Using AWS Cognito Domain

If you don't want to go to the effort of configuring SSL certificate files within AWS, and are content with using an AWS cognito domain for your webiste SSO, then this is the route for you.

Fill in a subdomain that you would like for your SSO (1), and then press the button to check availability (2).

Hopefully, you got a message stating that your choice was available (1). If not, try again with the previous step. Once you have received a success message, press the button to Save changes (2).

You should now see the domain name greyed out (1), and the option to delete the domain if you change your mind. (2).

Using Custom Domain

Going down this route requires you to already have an SSL certificate.

One can always use Lets Encrypt to generate free SSL certificates. My favorite way is through using my branch of Acme PHP with DigitalOcean DNS and a simple YAML configuration file.

Certificate Manager

Click on the link to go to the AWS Certificate Manager (ACM)

Import Certificate

Notice that the AWS console has opened to the certificate manager, but it has also changed the region to North Virginia (1). This will affect us later. Click on Import (2) to import a certificate.

Input Certificates

Input the contents of your SSL certificate files into the textboxes. The certificate body (1) is the file that might be called site.crt or cert.pem. The Certificate private key (2) is likely called something like private.pem or private.key. The certificate chain file (3) is likely to have a name like chain.pem or ca.crt. Then click next (4).


You are now given an opportunity to add tags to

Review and Import

You will now see a screen outputting the details AWS managed to derivce from the certificate files. Be sure to check the domains (1) is correct, and that the key is RSA of 2048 bits (2).

AWS won't allow you to use a certificate with a key larger than 2048 bits (2).

Success Message

You should get a confirmation message (1), but the certificate will not appear in the list just yet (2).

However if you refresh the page, and y ou will see your certificate in the listings:

Go Back To Cognito

Now if you navigate back to Cognito, and try to find your user pool, you may find that it is missing (1). This is because the region was changed earlier to North Virginia (2) for the ACM. Change this back to whatever region you are in.

User Pool - Use Domain

Click on Domain name (1) and then click on Use your domain (2).

Select Certificate

Click on the AWS managed certificate input field (1), and select your certificate from the list (2). If you do not see your certificate, it is likely because it is stronger than 2048 bits. I would suggest going back to the ACM and checking.

Enter Domain Name

Now enter the domain name (1). This should match your SSL certificate (unless the certificate is a wildcard). Then click Save changes (2)

Status - Creating

You should now see the following screen indicating that AWS is setting up and it should take about 15 minutes (1). However, you can see what the alias will be (2).

Status - Created

Eventually, the status should change to Active (1). Copy the alias target (2), which we will feed into our DNS settings.

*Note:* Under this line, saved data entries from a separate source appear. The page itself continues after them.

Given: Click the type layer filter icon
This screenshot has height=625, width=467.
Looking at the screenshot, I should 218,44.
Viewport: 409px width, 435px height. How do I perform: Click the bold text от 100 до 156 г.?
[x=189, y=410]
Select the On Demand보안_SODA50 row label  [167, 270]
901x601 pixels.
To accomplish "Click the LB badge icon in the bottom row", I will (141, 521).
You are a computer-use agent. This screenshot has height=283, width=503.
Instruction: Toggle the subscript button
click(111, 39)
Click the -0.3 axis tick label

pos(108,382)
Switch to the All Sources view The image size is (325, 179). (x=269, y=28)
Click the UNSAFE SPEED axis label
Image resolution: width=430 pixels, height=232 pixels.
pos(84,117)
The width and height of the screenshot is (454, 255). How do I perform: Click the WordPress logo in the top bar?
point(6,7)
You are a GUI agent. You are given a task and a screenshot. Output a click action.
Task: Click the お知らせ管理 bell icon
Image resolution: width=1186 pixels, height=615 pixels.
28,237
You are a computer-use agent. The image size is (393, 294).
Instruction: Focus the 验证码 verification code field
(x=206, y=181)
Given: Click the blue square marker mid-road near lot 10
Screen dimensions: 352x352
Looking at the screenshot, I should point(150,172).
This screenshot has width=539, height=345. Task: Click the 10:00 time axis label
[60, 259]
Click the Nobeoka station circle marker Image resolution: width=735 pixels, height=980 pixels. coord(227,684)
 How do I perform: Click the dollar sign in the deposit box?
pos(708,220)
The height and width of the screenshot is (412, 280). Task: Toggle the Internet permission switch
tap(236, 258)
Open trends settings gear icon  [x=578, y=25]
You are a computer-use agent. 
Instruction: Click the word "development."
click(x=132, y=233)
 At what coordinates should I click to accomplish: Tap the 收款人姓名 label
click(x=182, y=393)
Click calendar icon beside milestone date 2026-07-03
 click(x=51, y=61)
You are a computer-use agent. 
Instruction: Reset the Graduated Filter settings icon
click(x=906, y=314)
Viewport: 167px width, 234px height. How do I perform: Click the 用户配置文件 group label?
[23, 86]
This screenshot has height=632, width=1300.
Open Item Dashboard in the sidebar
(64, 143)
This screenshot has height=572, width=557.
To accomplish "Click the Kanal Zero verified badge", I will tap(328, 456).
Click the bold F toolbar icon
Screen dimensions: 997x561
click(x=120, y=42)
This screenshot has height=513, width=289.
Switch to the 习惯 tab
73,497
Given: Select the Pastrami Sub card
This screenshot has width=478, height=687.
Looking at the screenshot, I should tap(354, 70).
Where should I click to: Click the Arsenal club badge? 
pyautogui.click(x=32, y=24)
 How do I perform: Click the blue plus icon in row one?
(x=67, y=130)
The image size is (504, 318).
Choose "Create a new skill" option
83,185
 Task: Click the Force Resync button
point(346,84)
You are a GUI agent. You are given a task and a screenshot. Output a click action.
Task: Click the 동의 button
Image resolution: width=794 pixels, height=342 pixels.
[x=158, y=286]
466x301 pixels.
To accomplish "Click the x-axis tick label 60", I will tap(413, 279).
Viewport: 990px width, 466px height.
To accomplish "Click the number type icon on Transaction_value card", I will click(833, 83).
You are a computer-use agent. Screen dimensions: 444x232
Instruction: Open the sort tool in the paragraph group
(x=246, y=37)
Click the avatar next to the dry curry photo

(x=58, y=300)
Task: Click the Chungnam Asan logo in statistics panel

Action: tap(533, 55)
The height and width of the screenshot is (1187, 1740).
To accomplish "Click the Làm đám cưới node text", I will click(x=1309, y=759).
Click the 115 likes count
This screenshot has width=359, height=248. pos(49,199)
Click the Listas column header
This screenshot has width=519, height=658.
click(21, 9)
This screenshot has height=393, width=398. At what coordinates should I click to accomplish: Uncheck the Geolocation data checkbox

Now we need to update our DNS records so that our desired domain name is an alias of the Alias target AWS gave us earlier.

I use DigitalOcean to manage my DNS records, and it doesn't support alias records, but that's fine. We can use a CNAME record instead. Both CNAME and alias records map from one name to another name, instead of an IP address. The difference is that CNAME should be used when there are no other records on that name, whereas alias records can coexist with other records on that name. Thus, since we will only have one record for this domain, we should be fine with a CNAME record.

Click on the CNAME tab (1), before filling in the subdomain name (2), and the Alias target we were given (3). I would suggest setting the TTL to something sort like 5 minutes (300 seconds) for now.
I set short TTLs when setting things up, in case I get something wrong. Once it is all set up and working, we can increase it. Then click Create Record (5).

You should then see the record appear in your records list.

Check Record

You can check that the DNS record has propagated for you by running the dig command against your domain name, as shown below:


That's it! You have successfully configured the domain name for your Cognito user pool.